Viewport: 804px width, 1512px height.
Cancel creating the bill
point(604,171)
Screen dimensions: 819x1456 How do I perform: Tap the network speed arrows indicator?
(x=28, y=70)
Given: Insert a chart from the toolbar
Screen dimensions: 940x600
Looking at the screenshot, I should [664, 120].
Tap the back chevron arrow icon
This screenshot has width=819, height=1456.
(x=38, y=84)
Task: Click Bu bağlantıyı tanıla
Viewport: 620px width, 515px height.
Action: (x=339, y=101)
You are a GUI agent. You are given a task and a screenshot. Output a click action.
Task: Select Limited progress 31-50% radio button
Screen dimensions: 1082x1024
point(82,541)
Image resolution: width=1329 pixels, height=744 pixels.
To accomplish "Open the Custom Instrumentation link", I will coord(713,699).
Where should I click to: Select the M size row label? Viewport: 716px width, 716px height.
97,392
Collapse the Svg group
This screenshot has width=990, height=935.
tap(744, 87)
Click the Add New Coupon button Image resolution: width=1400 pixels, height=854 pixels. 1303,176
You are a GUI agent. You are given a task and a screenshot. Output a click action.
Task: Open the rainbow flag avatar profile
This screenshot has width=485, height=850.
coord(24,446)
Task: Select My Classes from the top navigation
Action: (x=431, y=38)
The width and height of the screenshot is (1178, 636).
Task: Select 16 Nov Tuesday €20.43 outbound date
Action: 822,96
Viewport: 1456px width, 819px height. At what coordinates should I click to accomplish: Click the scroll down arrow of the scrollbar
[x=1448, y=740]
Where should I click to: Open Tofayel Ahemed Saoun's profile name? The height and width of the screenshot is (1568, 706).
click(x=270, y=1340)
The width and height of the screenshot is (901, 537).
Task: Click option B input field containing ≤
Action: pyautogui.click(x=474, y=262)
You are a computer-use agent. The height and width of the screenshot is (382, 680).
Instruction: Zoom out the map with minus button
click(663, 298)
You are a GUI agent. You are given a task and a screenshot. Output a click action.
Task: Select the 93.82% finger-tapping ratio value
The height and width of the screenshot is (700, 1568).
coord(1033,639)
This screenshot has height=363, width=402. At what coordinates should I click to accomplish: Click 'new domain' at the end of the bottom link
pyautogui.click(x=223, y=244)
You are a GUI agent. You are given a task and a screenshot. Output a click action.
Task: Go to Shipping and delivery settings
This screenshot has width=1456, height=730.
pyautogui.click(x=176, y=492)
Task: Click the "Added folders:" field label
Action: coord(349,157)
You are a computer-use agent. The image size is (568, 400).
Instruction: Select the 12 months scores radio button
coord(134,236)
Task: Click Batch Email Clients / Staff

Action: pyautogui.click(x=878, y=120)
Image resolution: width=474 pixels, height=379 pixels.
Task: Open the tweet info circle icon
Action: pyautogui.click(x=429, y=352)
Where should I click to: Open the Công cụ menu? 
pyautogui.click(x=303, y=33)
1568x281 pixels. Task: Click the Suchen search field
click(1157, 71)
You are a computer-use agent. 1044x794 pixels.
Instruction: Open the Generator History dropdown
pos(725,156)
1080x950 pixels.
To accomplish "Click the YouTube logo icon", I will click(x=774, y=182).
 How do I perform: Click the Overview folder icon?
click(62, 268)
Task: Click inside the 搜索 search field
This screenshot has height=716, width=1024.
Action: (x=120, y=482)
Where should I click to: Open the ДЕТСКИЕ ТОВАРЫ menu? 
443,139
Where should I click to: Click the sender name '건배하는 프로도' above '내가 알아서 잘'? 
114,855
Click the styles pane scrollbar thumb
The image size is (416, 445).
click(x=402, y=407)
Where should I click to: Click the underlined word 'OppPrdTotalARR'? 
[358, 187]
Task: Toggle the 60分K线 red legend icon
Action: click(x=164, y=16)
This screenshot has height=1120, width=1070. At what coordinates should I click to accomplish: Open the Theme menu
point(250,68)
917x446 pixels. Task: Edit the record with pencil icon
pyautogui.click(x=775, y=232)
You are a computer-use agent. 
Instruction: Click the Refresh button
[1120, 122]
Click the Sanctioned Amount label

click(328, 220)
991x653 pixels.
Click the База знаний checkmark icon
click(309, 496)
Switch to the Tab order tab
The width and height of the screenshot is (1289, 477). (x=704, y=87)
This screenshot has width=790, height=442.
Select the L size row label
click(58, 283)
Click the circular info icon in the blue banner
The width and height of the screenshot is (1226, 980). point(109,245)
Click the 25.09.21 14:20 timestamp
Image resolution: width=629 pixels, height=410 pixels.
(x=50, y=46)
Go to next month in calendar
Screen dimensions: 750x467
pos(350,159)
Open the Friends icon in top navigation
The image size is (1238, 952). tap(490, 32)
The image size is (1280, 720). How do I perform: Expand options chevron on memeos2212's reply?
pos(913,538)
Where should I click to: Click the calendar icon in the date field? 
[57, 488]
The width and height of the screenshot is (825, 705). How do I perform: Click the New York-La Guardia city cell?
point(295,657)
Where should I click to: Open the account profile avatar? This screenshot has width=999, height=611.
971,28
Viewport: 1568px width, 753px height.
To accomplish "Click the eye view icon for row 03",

* _REQUIRED WORK_
The string "computer" marks the lines to return from the material. Copy each one.

* _COMPLETED EXERCISE_
You are a computer-use agent. The height and width of the screenshot is (382, 680).
You are a computer-use agent. The image size is (568, 400).
You are a computer-use agent. 1044x794 pixels.
You are a computer-use agent. 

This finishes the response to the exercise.